2 Jul, 2026

Estudo do i3S abre caminho ao desenvolvimento de vacinas personalizadas contra o cancro colorretal

Investigadores do i3S, da Universidade do Porto, identificaram vulnerabilidades imunológicas em tumores colorretais que poderão ser utilizadas no desenvolvimento de vacinas terapêuticas personalizadas. O estudo foi publicado na revista científica Gut.

Estudo do i3S abre caminho ao desenvolvimento de vacinas personalizadas contra o cancro colorretal

Investigadores do Instituto de Investigação e Inovação em Saúde (i3S) da Universidade do Porto validaram uma estratégia que poderá contribuir para o desenvolvimento de vacinas terapêuticas personalizadas contra o cancro colorretal.

Em comunicado, a instituição explica que a equipa identificou vulnerabilidades imunológicas persistentes em tumores colorretais, que poderão ser exploradas para criar vacinas adaptadas às características de cada doente.

Segundo José Carlos Machado, coordenador do grupo de investigação, esta abordagem representa uma das formas mais avançadas de medicina personalizada, uma vez que cada vacina terá de ser desenvolvida especificamente para um doente, de acordo com as mutações e os neoantigénios presentes no respetivo tumor.

O estudo, publicado a 11 de junho na revista científica Gut, centrou-se em tumores colorretais com elevada produção de neoantigénios, moléculas alteradas que podem ser reconhecidas pelo sistema imunitário como sinais de perigo.

De acordo com o i3S, na maioria dos casos o sistema imunitário consegue identificar estes sinais e eliminar as células tumorais. No entanto, quando esse mecanismo falha, o tumor cria um ambiente imunossupressor que impede o sistema imunitário de concluir esse processo, permitindo a progressão da doença.

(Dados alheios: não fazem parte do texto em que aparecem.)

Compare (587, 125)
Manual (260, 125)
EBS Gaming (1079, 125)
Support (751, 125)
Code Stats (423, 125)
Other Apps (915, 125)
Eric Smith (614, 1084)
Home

Helena Xavier Ferreira, primeira autora do estudo, explica que, apesar desse bloqueio, o tumor continua a ser reconhecido pelo sistema imunitário e, à medida que evolui, acumula novas mutações que originam mais neoantigénios.

Segundo Carlos Resende, um dos autores seniores do trabalho, o desafio passa por reativar o sistema imunitário, contrariando o ambiente imunossupressor criado pelo tumor e permitindo que este volte a atacar as células tumorais que apresentam neoantigénios.

O i3S considera que a descoberta poderá ter implicações clínicas relevantes.

Ao identificar os neoantigénios capazes de desencadear uma resposta imunitária eficaz, o estudo fornece informação essencial para o desenvolvimento de vacinas terapêuticas concebidas a partir das características genéticas específicas de cada tumor.

Além disso, os investigadores referem que o trabalho contribui para compreender melhor a forma como os tumores evoluem sob a pressão exercida pelo sistema imunitário.

Segundo o instituto, os resultados reforçam a perspetiva de uma nova geração de imunoterapias personalizadas, capazes de explorar as vulnerabilidades próprias de cada tumor e potenciar a capacidade natural do organismo para combater o cancro.